ティアラはこのまま彼といつまでも一緒にいられると思っていた。
しかしその願いは無残に消えてしまう。
彼はティアラの前から姿を消してしまったのだ。

ラウルの父親は狩人だった。
そんな父の姿を見ていたラウルは、父親の真似をして、
森の中へ行ったっきり帰ってこなかった。
村人たちが彼を探したが、彼は神隠しにあったように忽然と消息を絶った。
きっと森の王者に食べられてしまったんだろう。
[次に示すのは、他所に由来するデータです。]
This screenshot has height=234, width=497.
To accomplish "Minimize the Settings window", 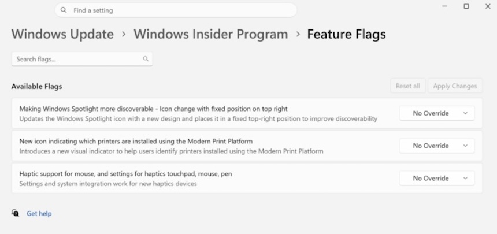I will pos(445,6).
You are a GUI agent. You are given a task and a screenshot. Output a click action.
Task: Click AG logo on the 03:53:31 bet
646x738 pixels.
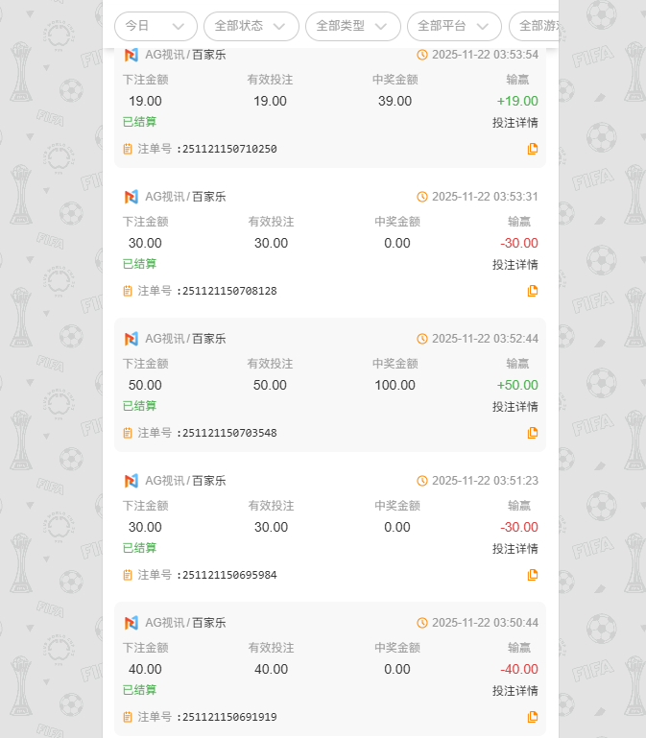[132, 197]
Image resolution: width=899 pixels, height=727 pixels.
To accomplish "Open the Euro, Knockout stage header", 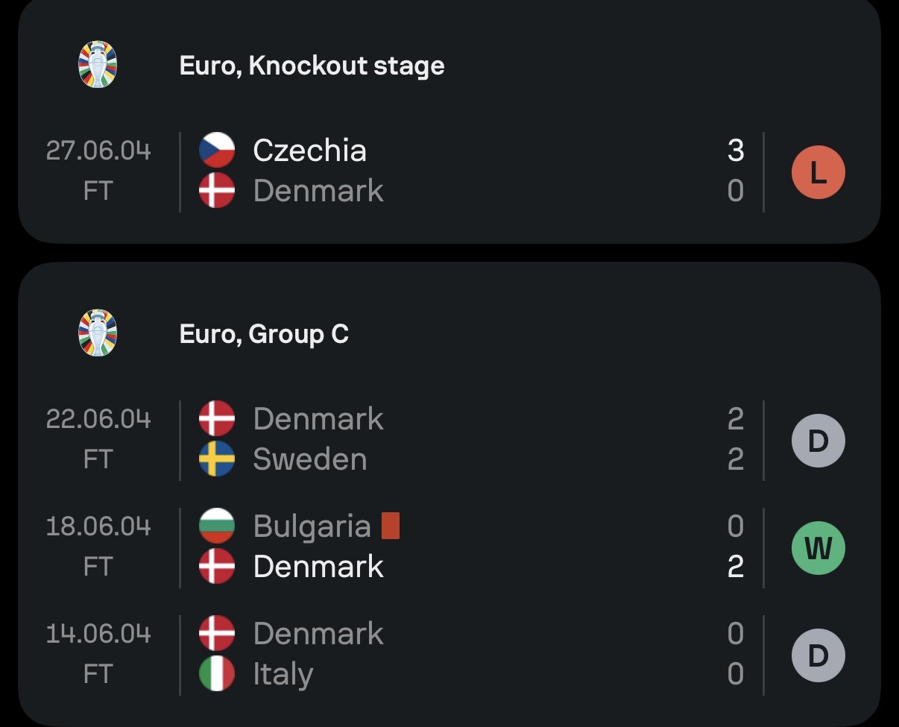I will point(312,66).
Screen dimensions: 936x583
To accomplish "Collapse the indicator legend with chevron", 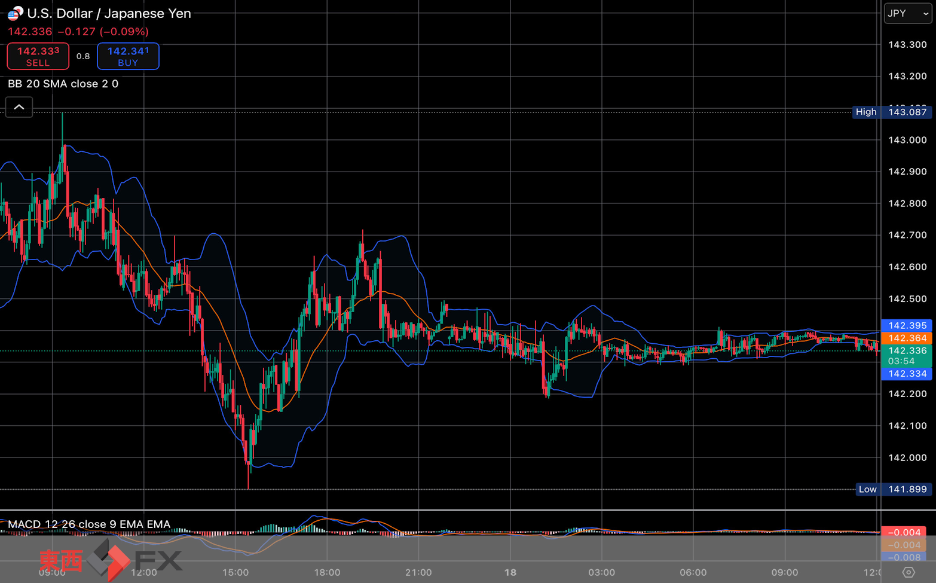I will 19,107.
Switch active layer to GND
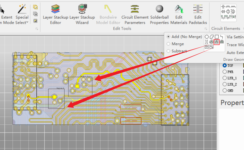This screenshot has height=150, width=244. point(224,91)

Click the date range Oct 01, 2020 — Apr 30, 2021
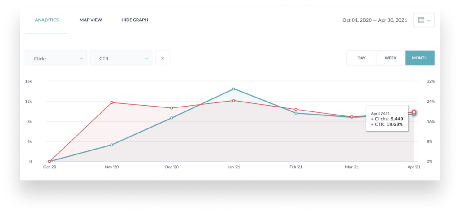coord(375,20)

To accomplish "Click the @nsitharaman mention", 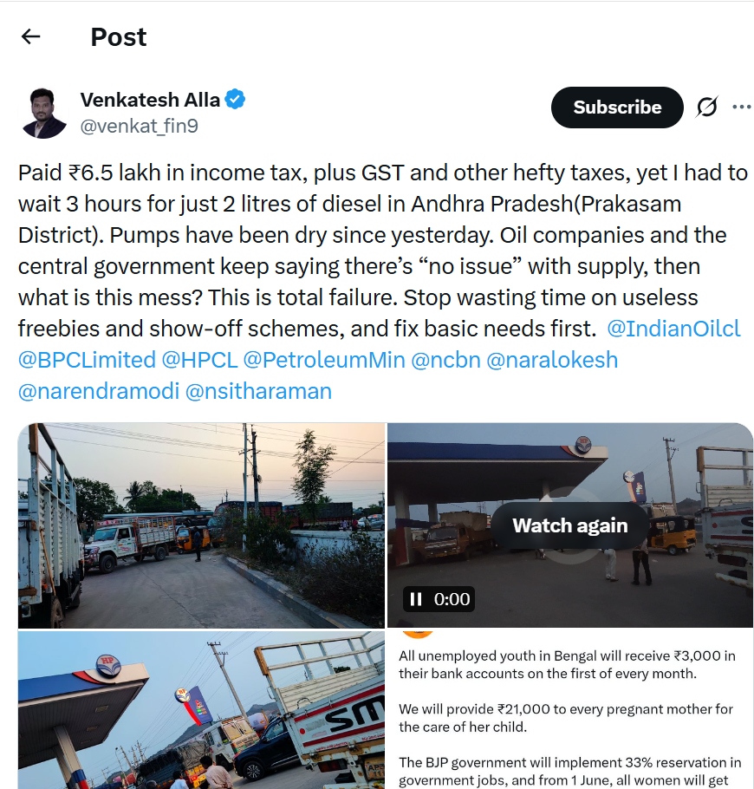I will (258, 391).
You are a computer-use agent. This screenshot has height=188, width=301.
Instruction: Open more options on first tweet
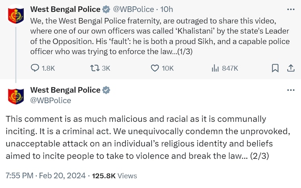(x=291, y=9)
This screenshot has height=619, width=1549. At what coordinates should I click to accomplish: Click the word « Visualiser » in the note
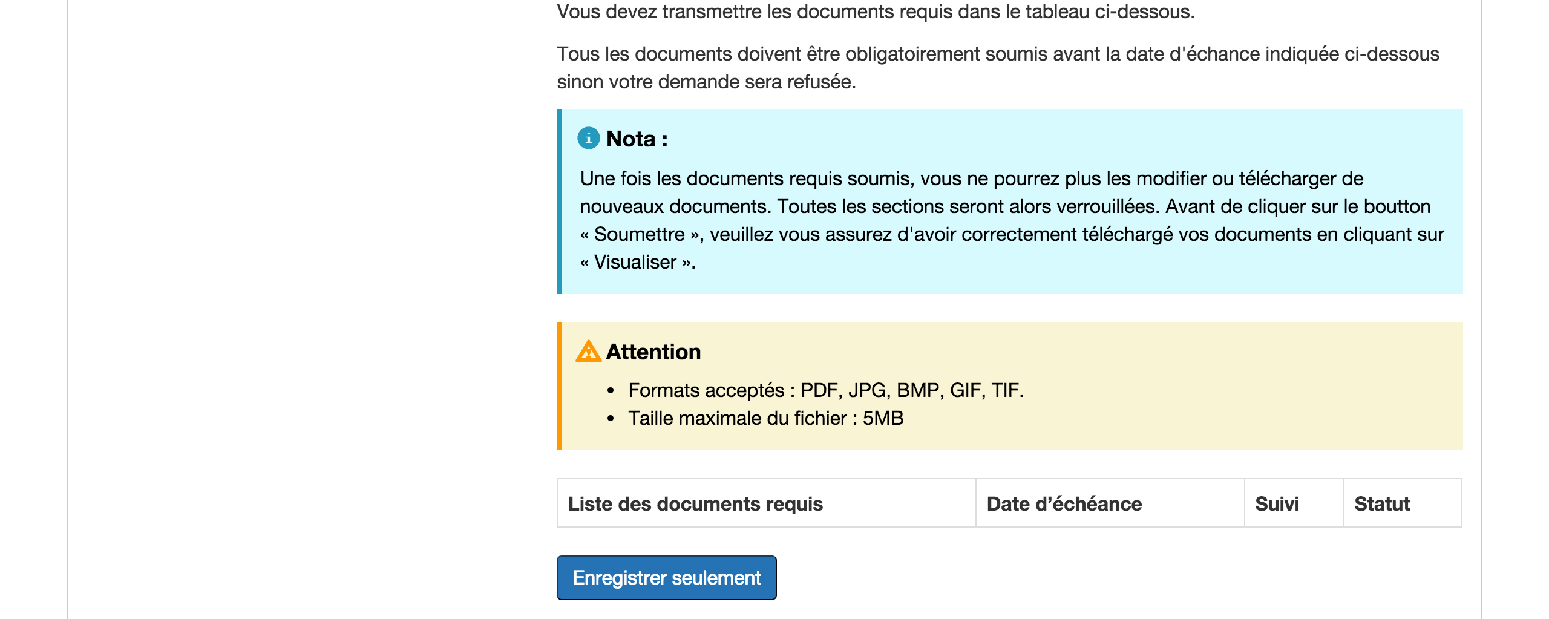point(636,262)
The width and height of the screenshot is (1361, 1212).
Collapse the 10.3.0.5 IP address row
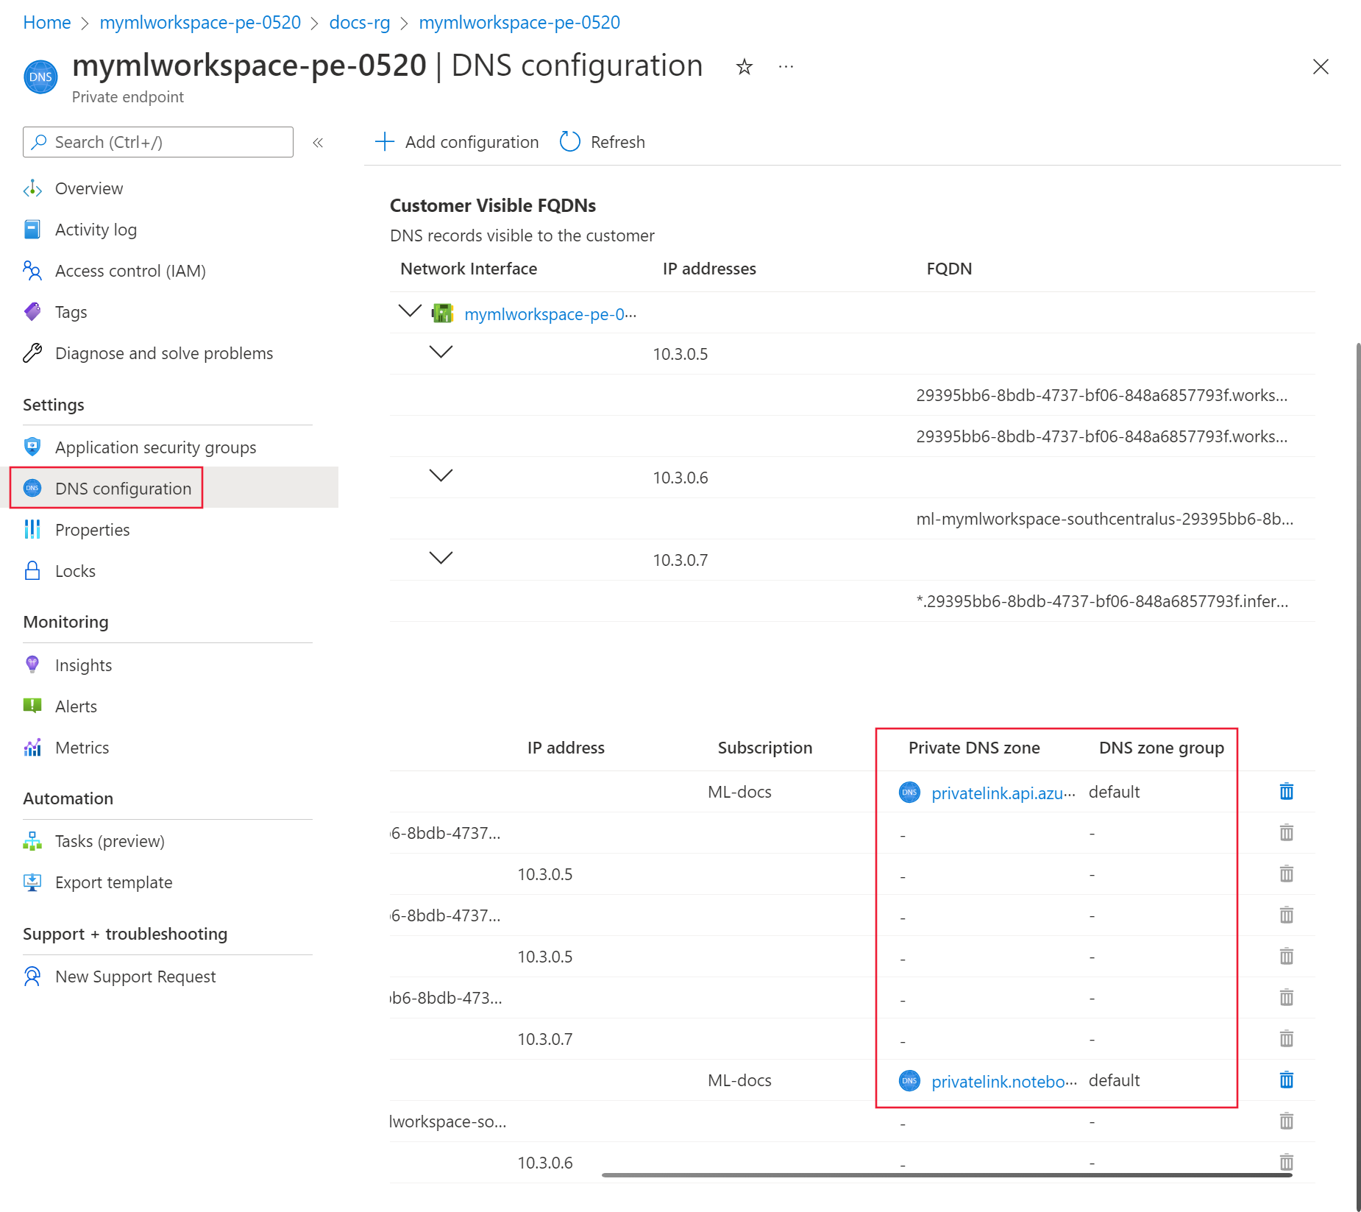[x=441, y=352]
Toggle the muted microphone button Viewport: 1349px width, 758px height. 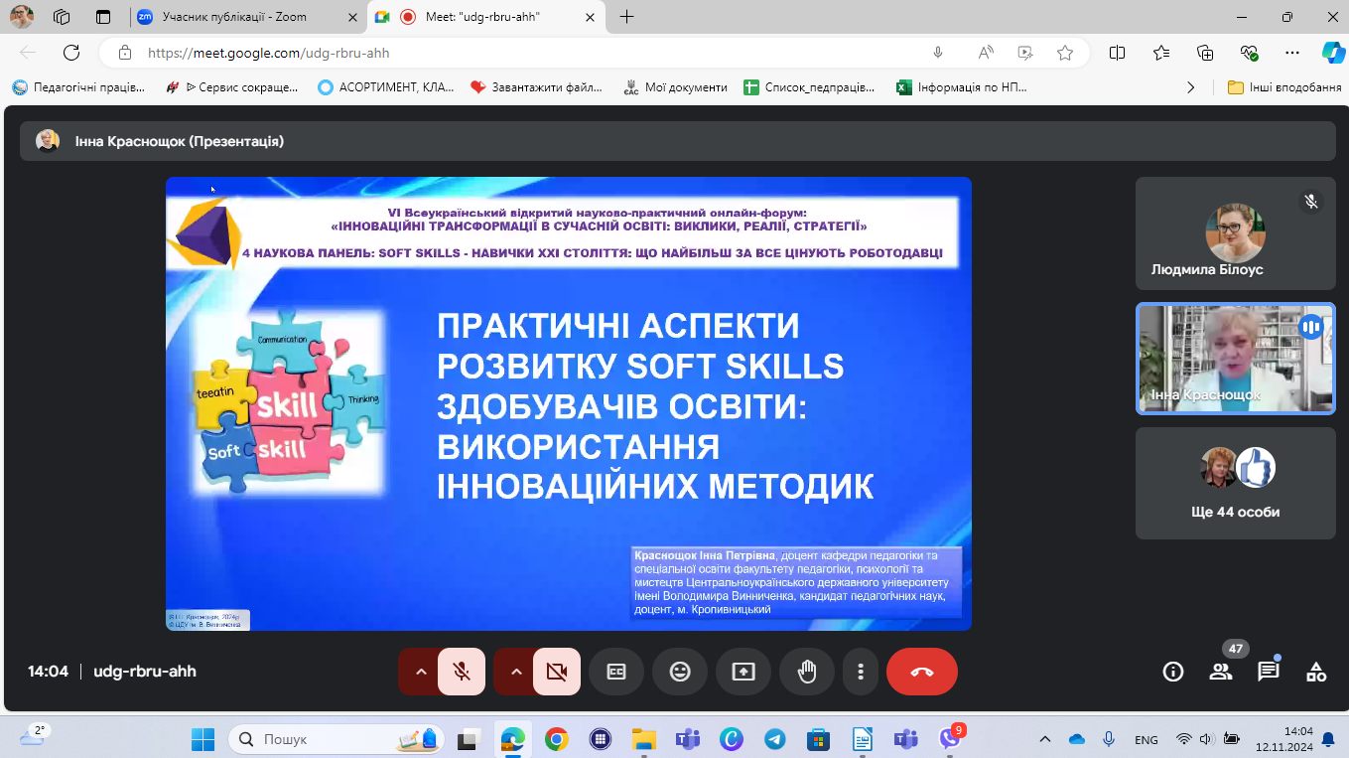[x=462, y=672]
と捜索は打ち切られた。

しかしティアラはラウルが死んでしまったとは信じなかった。
彼の両親が諦めても、彼女は今でも待ち続けている。
彼が再び彼女の前に現れてくれる日を・・・。
あの眩しい笑顔で彼女の名前を呼んでくれる日を・・・。


ラウルが消えてしまった日から、ティアラの心の時間は止まってしまった。
彼女は彼以外に愛する人なんていない、これから先もずっと。

そう決めて、心を閉ざしてしまった。

彼女の両親は自慢の娘を、どうにかして立ち直って欲しいと願い続けて、
8年もの歳月がたってしまっていた。
また誰かを愛して、幸せになってほしい。

その一心でティアラの両親は、これまで過ごしてきた。